[Items from a dataset]
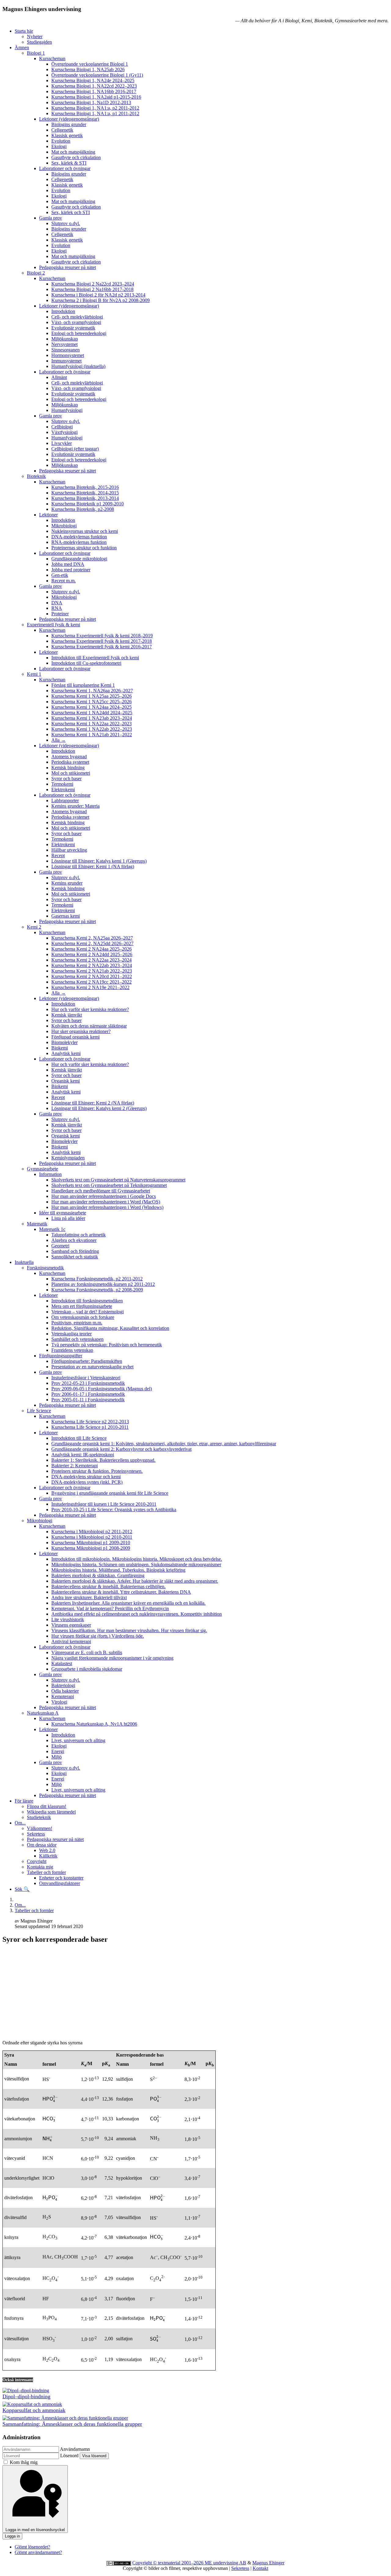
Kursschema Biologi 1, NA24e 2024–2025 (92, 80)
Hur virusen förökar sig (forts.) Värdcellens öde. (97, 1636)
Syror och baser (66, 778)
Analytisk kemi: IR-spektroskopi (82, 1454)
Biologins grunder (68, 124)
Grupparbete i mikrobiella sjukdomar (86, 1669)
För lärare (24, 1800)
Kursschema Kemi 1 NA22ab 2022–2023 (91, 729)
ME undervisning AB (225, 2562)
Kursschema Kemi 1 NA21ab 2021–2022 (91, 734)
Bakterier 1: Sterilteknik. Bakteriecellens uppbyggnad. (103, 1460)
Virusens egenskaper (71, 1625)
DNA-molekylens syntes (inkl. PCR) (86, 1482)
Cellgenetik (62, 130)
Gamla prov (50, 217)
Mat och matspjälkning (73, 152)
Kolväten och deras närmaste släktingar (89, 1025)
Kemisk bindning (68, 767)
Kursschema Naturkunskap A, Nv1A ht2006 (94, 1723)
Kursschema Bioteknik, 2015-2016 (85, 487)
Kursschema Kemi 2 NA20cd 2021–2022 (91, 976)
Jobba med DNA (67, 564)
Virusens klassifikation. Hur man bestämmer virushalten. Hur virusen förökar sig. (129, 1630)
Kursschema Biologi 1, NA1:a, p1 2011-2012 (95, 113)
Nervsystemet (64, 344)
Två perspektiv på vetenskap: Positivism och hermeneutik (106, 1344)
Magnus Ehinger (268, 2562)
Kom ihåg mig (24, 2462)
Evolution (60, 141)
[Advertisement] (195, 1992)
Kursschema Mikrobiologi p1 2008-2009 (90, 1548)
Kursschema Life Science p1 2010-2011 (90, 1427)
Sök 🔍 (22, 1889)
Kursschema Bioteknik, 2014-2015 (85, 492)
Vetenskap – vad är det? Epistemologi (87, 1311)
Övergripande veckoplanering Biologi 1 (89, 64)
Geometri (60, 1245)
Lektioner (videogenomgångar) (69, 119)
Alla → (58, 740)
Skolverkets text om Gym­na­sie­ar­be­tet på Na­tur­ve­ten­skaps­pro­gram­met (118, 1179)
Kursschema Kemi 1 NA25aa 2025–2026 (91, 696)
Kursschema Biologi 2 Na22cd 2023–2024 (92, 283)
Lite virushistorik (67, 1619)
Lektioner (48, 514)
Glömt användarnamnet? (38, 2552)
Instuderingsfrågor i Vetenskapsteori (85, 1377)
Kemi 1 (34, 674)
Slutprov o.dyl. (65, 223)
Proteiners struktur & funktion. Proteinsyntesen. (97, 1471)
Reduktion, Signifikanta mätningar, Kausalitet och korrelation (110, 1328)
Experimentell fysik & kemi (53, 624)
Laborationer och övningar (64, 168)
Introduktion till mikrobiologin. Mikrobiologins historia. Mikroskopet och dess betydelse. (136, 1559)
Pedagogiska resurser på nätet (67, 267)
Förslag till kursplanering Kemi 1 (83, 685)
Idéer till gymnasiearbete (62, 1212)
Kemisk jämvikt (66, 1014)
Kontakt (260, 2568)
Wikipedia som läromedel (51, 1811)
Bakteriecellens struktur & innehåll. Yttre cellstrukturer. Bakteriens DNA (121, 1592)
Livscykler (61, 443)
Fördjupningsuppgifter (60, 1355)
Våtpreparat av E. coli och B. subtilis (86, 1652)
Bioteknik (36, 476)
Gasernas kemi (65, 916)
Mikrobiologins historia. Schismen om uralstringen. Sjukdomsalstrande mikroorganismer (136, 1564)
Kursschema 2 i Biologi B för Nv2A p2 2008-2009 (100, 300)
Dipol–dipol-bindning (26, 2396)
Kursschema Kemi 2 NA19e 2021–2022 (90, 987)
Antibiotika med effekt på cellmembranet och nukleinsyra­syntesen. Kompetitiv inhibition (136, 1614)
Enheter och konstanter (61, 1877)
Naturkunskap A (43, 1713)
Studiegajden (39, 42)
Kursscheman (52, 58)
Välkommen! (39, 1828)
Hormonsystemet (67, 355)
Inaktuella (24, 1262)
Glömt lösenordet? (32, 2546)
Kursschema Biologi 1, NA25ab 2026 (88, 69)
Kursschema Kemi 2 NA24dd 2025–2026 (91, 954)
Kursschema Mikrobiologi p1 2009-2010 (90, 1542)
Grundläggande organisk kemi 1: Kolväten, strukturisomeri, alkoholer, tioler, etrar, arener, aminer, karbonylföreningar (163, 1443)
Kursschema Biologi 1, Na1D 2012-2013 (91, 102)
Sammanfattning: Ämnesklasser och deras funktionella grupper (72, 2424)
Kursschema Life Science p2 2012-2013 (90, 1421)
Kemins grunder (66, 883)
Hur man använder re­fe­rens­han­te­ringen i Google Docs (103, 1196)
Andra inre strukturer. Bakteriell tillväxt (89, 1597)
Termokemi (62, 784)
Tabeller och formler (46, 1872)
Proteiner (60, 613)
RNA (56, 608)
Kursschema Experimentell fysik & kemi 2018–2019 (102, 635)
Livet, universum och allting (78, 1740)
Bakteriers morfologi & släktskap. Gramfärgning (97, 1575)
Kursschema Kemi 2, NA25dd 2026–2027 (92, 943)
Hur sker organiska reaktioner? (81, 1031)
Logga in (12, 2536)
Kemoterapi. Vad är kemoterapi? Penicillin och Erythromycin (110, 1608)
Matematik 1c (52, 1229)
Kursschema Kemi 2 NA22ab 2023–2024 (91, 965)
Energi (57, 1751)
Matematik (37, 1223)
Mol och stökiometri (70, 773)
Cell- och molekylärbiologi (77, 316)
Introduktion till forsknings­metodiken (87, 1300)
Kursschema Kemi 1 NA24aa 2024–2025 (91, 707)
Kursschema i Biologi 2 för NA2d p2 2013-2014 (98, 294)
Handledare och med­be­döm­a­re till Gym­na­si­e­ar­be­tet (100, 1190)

TASK REQUIREMENTS:
Your reply is to repeat, unchanged, the lines above running from the one with "Evolution (60, 141)" up to and including the one with "Kursschema Mikrobiologi p1 2009-2010".

FINISHED EXERCISE:
Evolution (60, 141)
[Advertisement] (195, 1992)
Kursschema Mikrobiologi p1 2008-2009 (90, 1548)
Kursschema Life Science p1 2010-2011 (90, 1427)
Sök 🔍 (22, 1889)
Kursschema Bioteknik, 2014-2015 (85, 492)
Vetenskap – vad är det? Epistemologi (87, 1311)
Övergripande veckoplanering Biologi 1 (89, 64)
Geometri (60, 1245)
Lektioner (videogenomgångar) (69, 119)
Alla → (58, 740)
Skolverkets text om Gym­na­sie­ar­be­tet på Na­tur­ve­ten­skaps­pro­gram­met (118, 1179)
Kursschema Kemi 1 NA25aa 2025–2026 (91, 696)
Kursschema Biologi 2 Na22cd 2023–2024 (92, 283)
Lite virushistorik (67, 1619)
Lektioner (48, 514)
Glömt användarnamnet? (38, 2552)
Instuderingsfrågor i Vetenskapsteori (85, 1377)
Kemi 1 (34, 674)
Slutprov o.dyl. (65, 223)
Proteiners struktur & funktion. Proteinsyntesen. (97, 1471)
Reduktion, Signifikanta mätningar, Kausalitet och korrelation (110, 1328)
Experimentell fysik & kemi (53, 624)
Laborationer och övningar (64, 168)
Introduktion till mikrobiologin. Mikrobiologins historia. Mikroskopet och dess betydelse. (136, 1559)
Pedagogiska resurser på nätet (67, 267)
Förslag till kursplanering Kemi 1 (83, 685)
Idéer till gymnasiearbete (62, 1212)
Kemisk jämvikt (66, 1014)
Kontakt (260, 2568)
Wikipedia som läromedel (51, 1811)
Bakteriecellens struktur & innehåll. Yttre cellstrukturer. Bakteriens DNA (121, 1592)
Livscykler (61, 443)
Fördjupningsuppgifter (60, 1355)
Våtpreparat av E. coli och B. subtilis (86, 1652)
Bioteknik (36, 476)
Gasernas kemi (65, 916)
Mikrobiologins historia. Schismen om uralstringen. Sjukdomsalstrande mikroorganismer (136, 1564)
Kursschema 2 i Biologi B för Nv2A p2 2008-2009 (100, 300)
Dipol–dipol-bindning (26, 2396)
Kursschema Kemi 2 NA19e 2021–2022 (90, 987)
Antibiotika med effekt på cellmembranet och nukleinsyra­syntesen. Kompetitiv inhibition (136, 1614)
Enheter och konstanter (61, 1877)
Naturkunskap A (43, 1713)
Studiegajden (39, 42)
Kursscheman (52, 58)
Välkommen! (39, 1828)
Hormonsystemet (67, 355)
Inaktuella (24, 1262)
Glömt lösenordet? (32, 2546)
Kursschema Biologi 1, NA25ab 2026 (88, 69)
Kursschema Kemi 2 NA24dd 2025–2026 (91, 954)
Kursschema Mikrobiologi p1 2009-2010 (90, 1542)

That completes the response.